__REQUIRED TASK__. Return the part of the records that opens with the line containing "Given: Click the Margins icon" and runs through the end of the records, copying every line exactly.

* begin DATASET EXCERPTS *

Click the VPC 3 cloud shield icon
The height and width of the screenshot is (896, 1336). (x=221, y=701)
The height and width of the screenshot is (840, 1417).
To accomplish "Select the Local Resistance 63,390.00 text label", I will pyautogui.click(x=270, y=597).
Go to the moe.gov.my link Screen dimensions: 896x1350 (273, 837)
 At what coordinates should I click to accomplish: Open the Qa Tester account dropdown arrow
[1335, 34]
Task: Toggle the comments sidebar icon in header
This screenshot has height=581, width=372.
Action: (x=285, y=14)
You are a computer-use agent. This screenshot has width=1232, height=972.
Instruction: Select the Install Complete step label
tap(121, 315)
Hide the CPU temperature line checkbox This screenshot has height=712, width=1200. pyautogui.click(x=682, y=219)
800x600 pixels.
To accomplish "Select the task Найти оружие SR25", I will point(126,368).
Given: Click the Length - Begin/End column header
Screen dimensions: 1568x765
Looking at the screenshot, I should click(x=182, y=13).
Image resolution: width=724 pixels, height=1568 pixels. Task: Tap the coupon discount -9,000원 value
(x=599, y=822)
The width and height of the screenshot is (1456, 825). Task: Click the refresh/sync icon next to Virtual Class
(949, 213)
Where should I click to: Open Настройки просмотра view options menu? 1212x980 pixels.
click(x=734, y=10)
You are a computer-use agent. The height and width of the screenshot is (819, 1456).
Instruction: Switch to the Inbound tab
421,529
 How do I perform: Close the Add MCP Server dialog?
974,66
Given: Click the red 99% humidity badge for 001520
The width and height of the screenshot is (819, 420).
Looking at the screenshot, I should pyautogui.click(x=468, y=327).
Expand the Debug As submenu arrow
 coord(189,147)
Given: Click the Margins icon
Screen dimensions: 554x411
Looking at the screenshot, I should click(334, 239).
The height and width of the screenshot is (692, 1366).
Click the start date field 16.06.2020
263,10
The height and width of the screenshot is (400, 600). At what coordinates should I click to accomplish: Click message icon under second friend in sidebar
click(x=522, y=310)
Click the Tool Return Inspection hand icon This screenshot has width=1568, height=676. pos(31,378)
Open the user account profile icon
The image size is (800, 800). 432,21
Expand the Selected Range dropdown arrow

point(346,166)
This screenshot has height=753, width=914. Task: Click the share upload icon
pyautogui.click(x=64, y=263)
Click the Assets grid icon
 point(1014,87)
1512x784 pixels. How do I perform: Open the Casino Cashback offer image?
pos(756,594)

* end DATASET EXCERPTS *

__RESULT__.
Given: Click the Margins icon
Screen dimensions: 554x411
Looking at the screenshot, I should click(334, 239).
The height and width of the screenshot is (692, 1366).
Click the start date field 16.06.2020
263,10
The height and width of the screenshot is (400, 600). At what coordinates should I click to accomplish: Click message icon under second friend in sidebar
click(x=522, y=310)
Click the Tool Return Inspection hand icon This screenshot has width=1568, height=676. pos(31,378)
Open the user account profile icon
The image size is (800, 800). 432,21
Expand the Selected Range dropdown arrow

point(346,166)
This screenshot has height=753, width=914. Task: Click the share upload icon
pyautogui.click(x=64, y=263)
Click the Assets grid icon
 point(1014,87)
1512x784 pixels. How do I perform: Open the Casino Cashback offer image?
pos(756,594)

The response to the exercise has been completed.